設問 =
#1 本文の「しかし、その角に」で始まる段落を、主な事実を残したまま箇条書きで短くまとめてください。
#2 本文の「左の道(ほぼ九〇度曲がる)を」から「いので下図を参照して欲しい。」までを、一字も変えずに書き写しなさい。

本文 =
◆ ◆ ◆ ◆ ◆

天城の道標  調査報告6ではこの道標及び右に行く道については何も触れていない。調査報告6p12では、『「遍照院』から100メートル西へ進んだところで九〇度向き変える所に、道標がある。「右 ゆ可 金ひら 道」「左 吉飛徒(きびつ) 於可山(おかやま)」とある。』と書いている。そして、後ろの地図でも天城小学校からまっすぐ進み、それからほぼ直角に藤戸寺に向う線が引いてある。
 

 その通りに、まっすぐ進めば、藤戸町天城11で、道は左右に分かれる(左写真)。
左の道(ほぼ九〇度曲がる)を進めば、道はまっすぐ盛綱橋そして藤戸寺に続く(右写真)。向こうの緑は藤戸寺である。
盛綱橋前の分岐 遠くに藤戸寺を望む

 しかし、その角にくだんの道標はない。「右 ゆ可・・・」の道標は藤戸寺へ行く道とは逆の右に20メートルほど進んで、そこから左に曲がるところにある。正確にいうと左に曲がる曲がり角に右側から合流する細い道があるが、その二つの合流点にあるのである。ややこしいので下図を参照して欲しい。

◆ ◆ ◆ ◆ ◆

データ抜粋 =
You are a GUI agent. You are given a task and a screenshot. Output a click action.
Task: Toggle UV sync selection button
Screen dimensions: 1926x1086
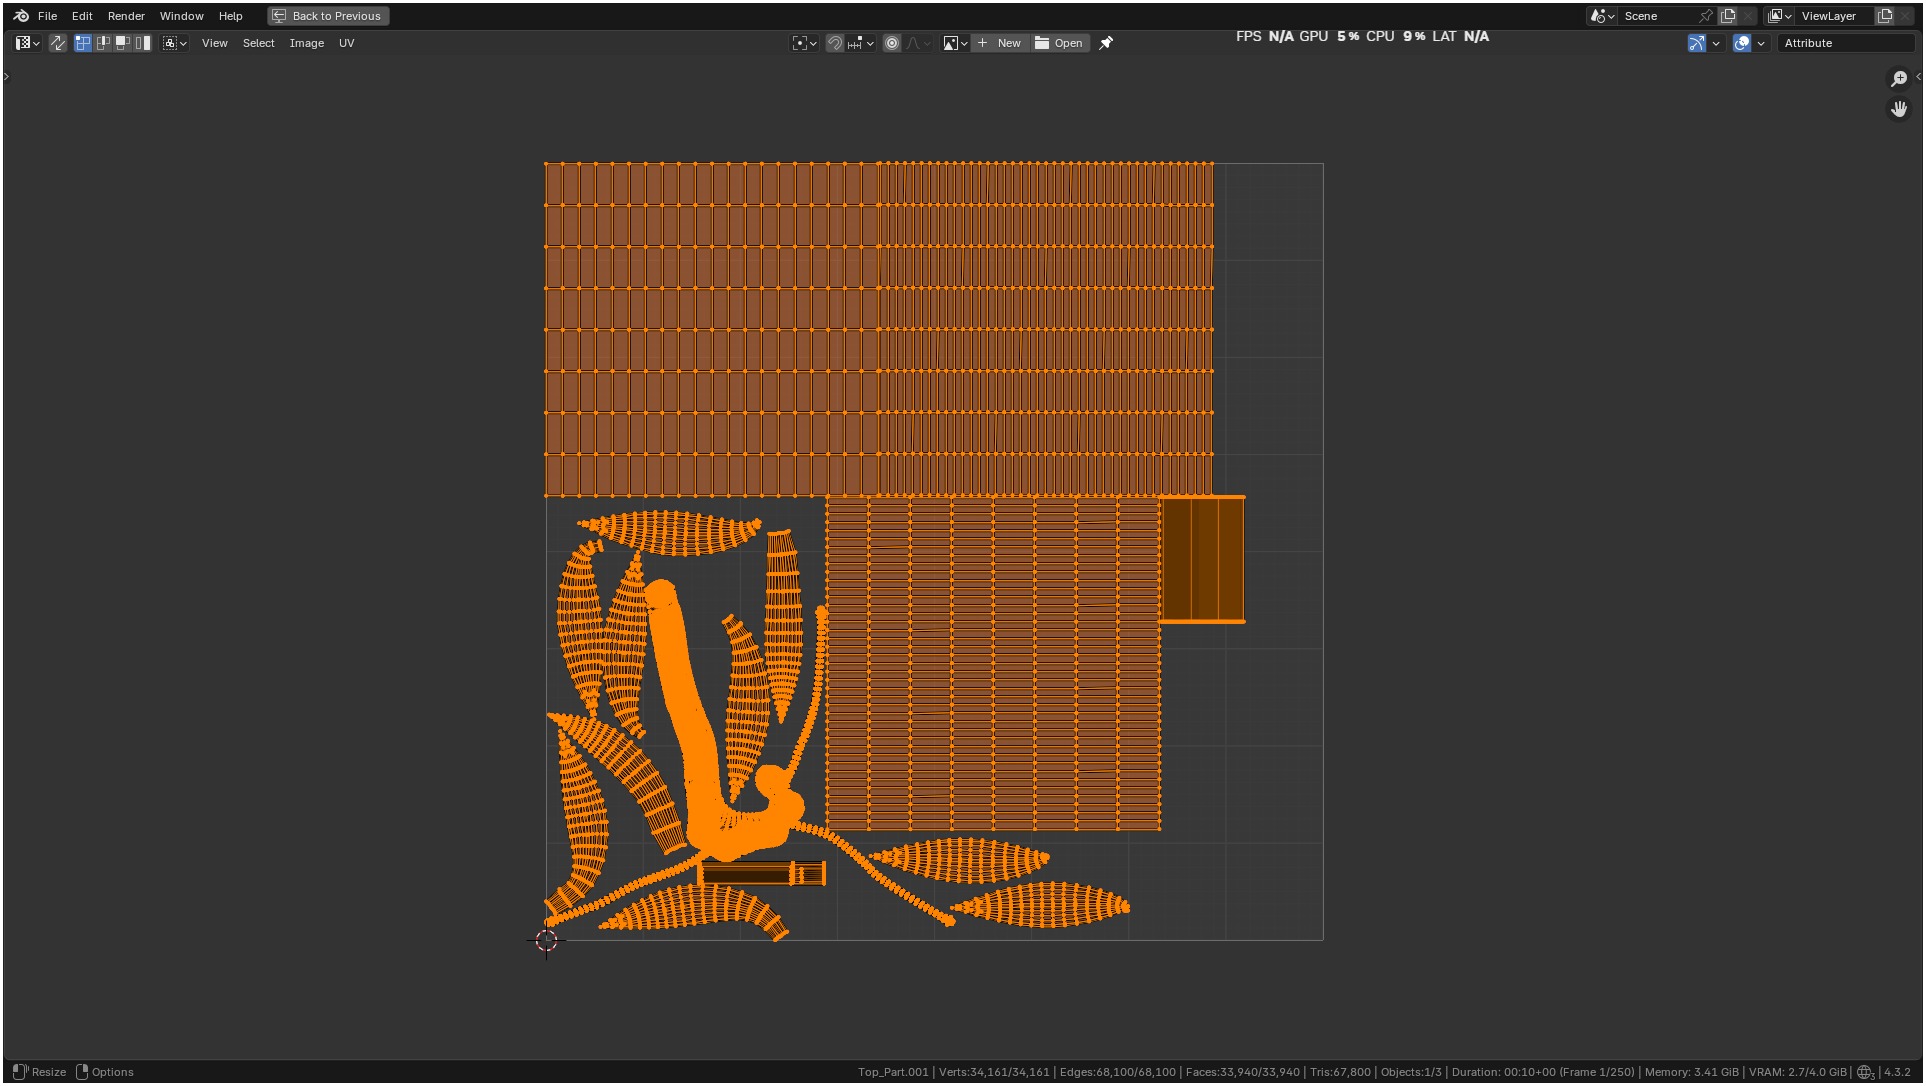(x=58, y=43)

◆ ◆ ◆ ◆ ◆

解答 =
#1
- 藤戸寺へ向かう道が曲がる角には、問題の道標はない。
- 「右 ゆ可・・・」の道標は、藤戸寺へ行く道とは逆の右へ20メートルほど進み、そこから左に曲がる所にある。
- 正確には、左に曲がる曲がり角に右側から細い道が合流しており、道標はその合流点にある。

#2
左の道(ほぼ九〇度曲がる)を進めば、道はまっすぐ盛綱橋そして藤戸寺に続く(右写真)。向こうの緑は藤戸寺である。
盛綱橋前の分岐 遠くに藤戸寺を望む

 しかし、その角にくだんの道標はない。「右 ゆ可・・・」の道標は藤戸寺へ行く道とは逆の右に20メートルほど進んで、そこから左に曲がるところにある。正確にいうと左に曲がる曲がり角に右側から合流する細い道があるが、その二つの合流点にあるのである。ややこしいので下図を参照して欲しい。